Devt possible only in peaceful atmosphere, Tinubu tells youths

Former Governor of Lagos State and The National Leader of All Progressives Congress, APC, Asiwaju Bola Tinubu, has said the raging crisis between herders and farmer are caused by economic hardship and the resultant dislocation, proliferation of weapons, increase in criminality, weak social institutions, desertification, increased severity and length of the dry season, diminution of water resources, impairment of land fertility and population growth, Njenje Media News reports.

In a statement the APC leader made on Saturday, he opined the herders/farmers is not ethnic, advising stakeholders not to complicate the situation further as they “should know better” than “tossing about hate-tainted statements”.

In his words:

“As vital as security is to the resolution of this matter, we must realize security measures alone will not suffice.

“Enhanced security may be the necessary first step, but it cannot be the only step. Nor do we resolve this by hitching ourselves to emotional, one-dimensional answers.”
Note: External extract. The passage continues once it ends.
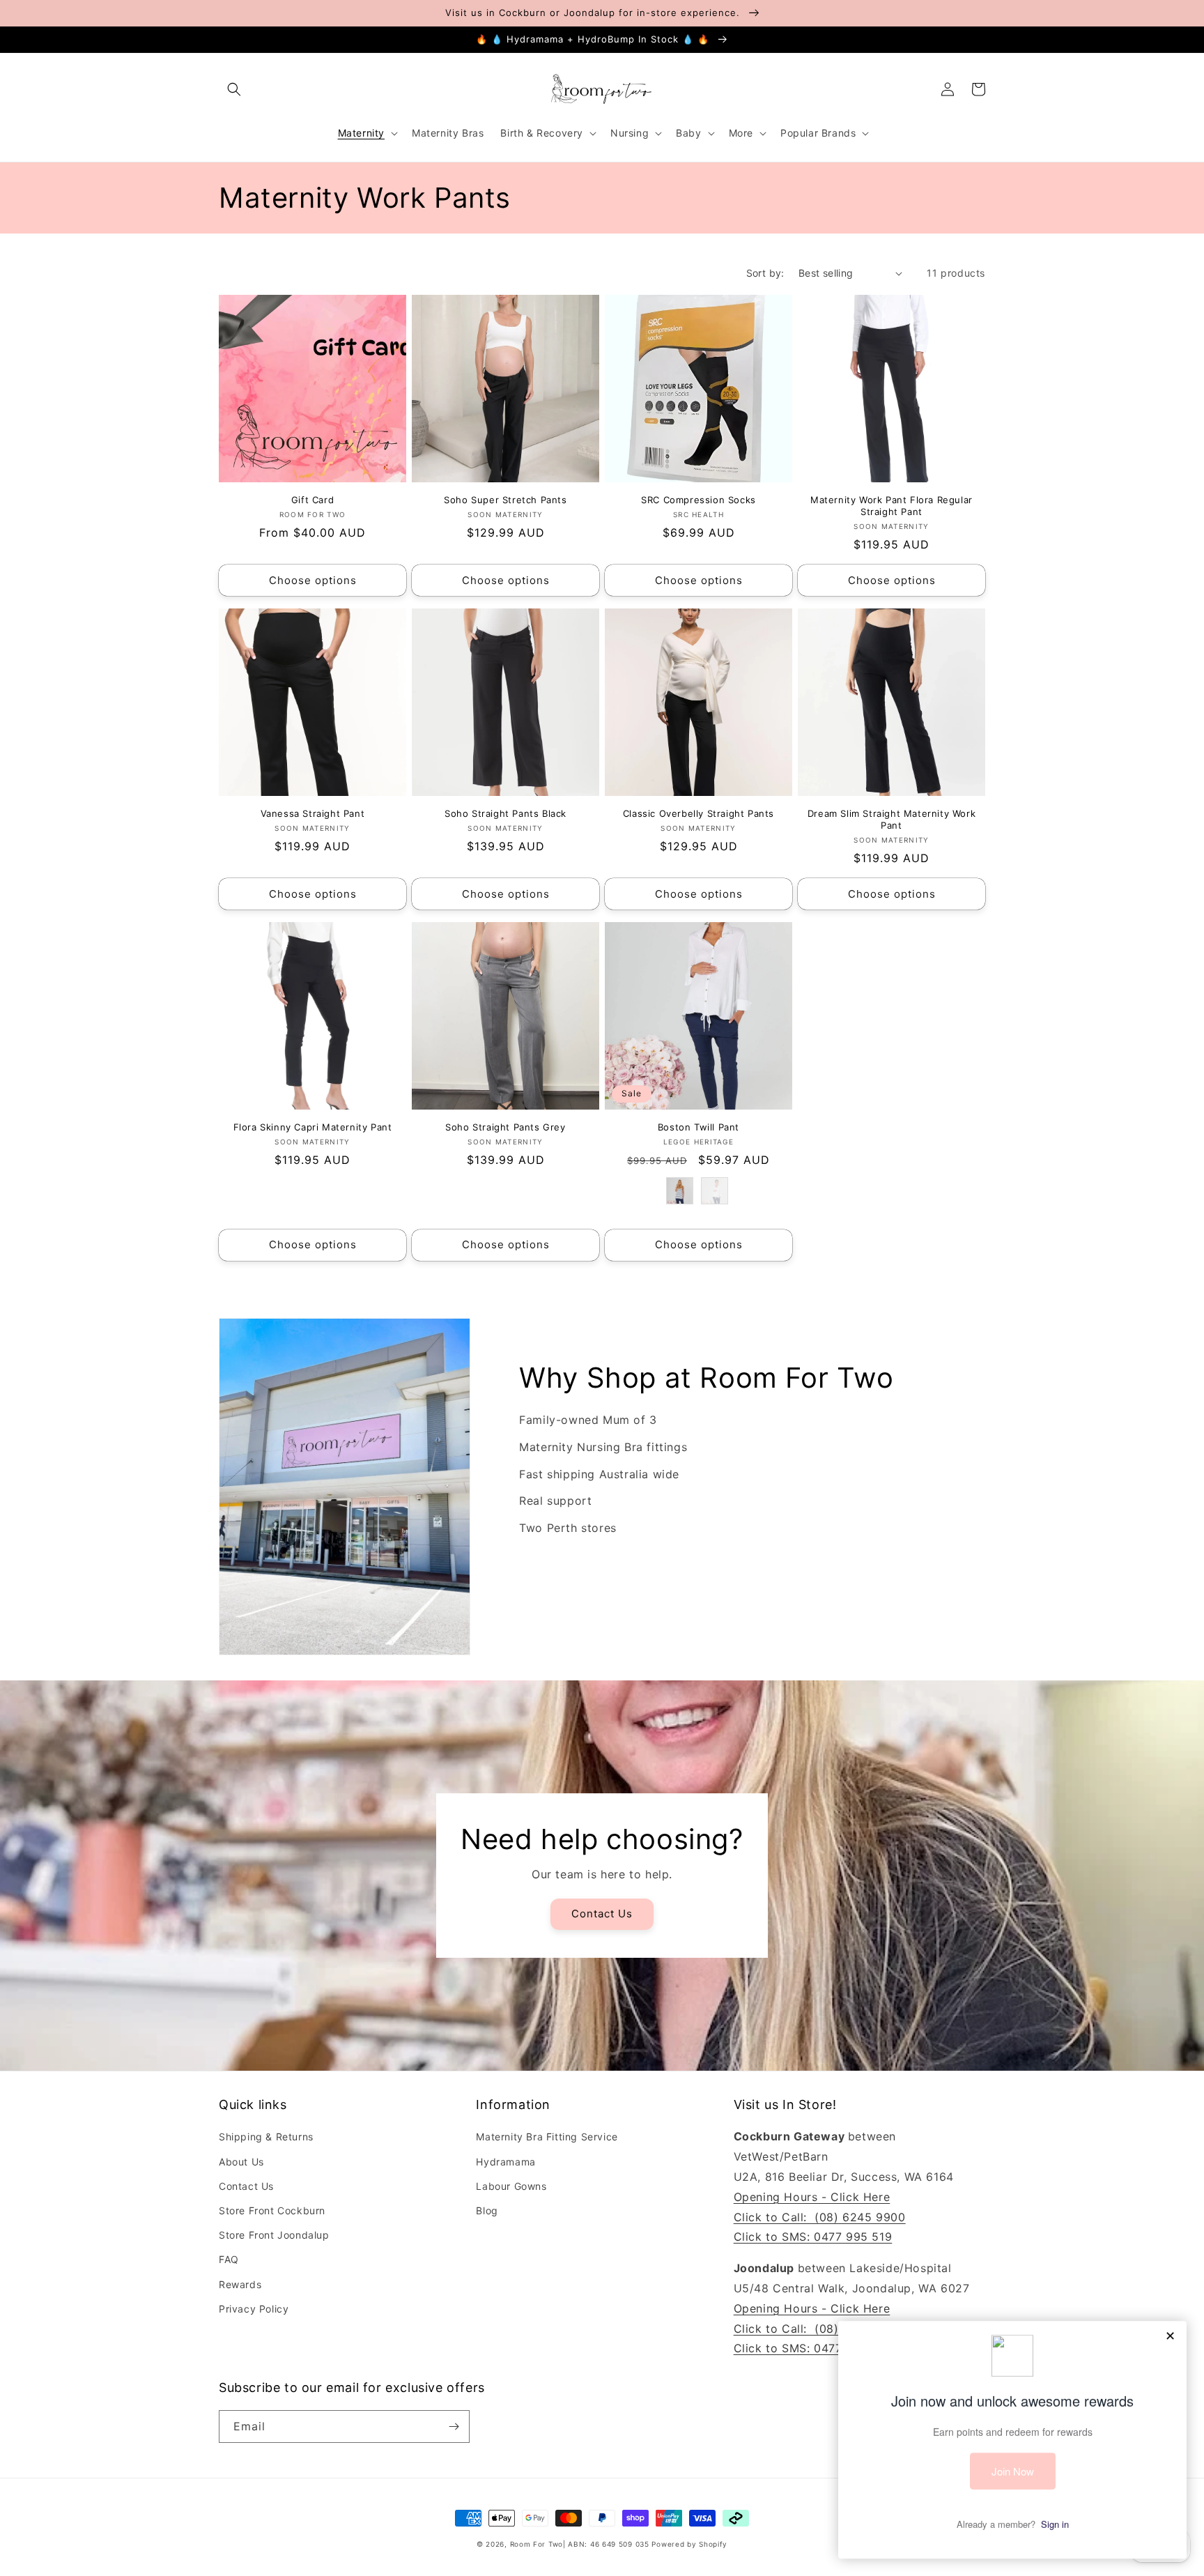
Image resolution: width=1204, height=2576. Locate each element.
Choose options (313, 580)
He added that “Farmers have a right to farm their land unmolested. Herders have a right to raise their livestock without undue interference.
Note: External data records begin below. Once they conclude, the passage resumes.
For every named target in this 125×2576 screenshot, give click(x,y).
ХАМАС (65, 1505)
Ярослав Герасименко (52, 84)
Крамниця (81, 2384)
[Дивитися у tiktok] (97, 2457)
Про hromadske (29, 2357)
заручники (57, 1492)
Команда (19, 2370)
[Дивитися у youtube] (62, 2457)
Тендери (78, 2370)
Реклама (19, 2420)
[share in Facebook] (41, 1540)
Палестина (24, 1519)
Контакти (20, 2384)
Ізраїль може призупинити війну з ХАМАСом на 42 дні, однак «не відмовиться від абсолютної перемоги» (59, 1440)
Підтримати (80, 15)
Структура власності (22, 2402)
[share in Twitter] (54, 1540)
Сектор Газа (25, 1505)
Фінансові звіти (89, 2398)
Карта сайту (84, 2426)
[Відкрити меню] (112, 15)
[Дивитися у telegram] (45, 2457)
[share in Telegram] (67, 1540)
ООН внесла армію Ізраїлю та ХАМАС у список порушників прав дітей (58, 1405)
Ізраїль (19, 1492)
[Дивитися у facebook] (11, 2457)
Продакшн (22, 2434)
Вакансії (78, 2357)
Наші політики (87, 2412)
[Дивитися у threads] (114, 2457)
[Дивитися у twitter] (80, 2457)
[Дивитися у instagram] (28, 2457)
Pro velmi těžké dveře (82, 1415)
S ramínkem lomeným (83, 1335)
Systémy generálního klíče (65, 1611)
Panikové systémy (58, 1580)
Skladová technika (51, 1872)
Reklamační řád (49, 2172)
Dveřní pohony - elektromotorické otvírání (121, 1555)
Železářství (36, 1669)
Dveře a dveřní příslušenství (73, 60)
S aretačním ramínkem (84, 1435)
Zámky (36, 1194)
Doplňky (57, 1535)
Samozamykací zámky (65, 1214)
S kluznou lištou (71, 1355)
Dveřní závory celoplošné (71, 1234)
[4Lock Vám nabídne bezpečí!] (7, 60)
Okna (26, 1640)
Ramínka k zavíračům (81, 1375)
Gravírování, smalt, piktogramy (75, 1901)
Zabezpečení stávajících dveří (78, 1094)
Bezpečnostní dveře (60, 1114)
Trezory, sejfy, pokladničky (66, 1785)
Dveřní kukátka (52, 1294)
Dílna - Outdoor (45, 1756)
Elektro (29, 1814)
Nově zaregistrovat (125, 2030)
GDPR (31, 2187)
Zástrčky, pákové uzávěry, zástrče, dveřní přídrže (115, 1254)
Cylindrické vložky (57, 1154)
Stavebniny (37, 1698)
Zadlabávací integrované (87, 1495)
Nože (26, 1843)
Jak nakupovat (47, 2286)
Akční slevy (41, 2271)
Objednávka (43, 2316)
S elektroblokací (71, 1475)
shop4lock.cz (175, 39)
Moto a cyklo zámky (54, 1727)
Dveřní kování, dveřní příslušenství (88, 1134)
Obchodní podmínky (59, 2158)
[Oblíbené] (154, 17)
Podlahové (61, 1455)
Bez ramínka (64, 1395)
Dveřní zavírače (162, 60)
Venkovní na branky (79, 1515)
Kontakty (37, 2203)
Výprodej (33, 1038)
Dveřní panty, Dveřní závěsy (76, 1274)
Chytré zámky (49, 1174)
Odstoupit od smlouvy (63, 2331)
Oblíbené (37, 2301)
“However, when conflict between these groups arises to such an extent, we must set forth clear principles and policies to remove the tension, in order to allow both to proceed toward their stated goals and to live in harmony and according to their respective rights.”

On how to resolve the testy matter, Tinubu suggested that “the federal government convene a meeting of state governors, senior security officials, herder and farmer representatives, along with traditional rulers and religious leaders.
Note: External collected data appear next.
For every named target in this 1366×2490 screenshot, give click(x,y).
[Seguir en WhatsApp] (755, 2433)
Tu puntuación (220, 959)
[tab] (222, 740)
“The purpose of this meeting would be to hammer out a set of working principles to resolve the crisis.

“After this meeting, governors of each state should convene follow-up meetings in their states to refine and add flesh to the universal principles by adjusting them to the particular circumstances of their states.

“In addition to religious and traditional leaders and local farmer and herder representatives, these meetings shall include the state’s best security minds along with experts in agriculture (livestock and farming), land use and water management to draw specific plans for their states.”

He then outlined policy steps: maintaining reasonable and effective law enforcement presence in affected areas, with bias for community policing; helping the herders’ transition to more sedentary but more profitable methods of cattle-rearing;

Others are assisting farmers increase productivity by supporting or providing subvention for their acquisition of fertilizer, equipment and machinery and establishing commodity boards to guarantee minimum prices for important crops.

Also, a permanent panel should be established in each state as a forum for farmers, herders, security officials and senior state officials to discuss.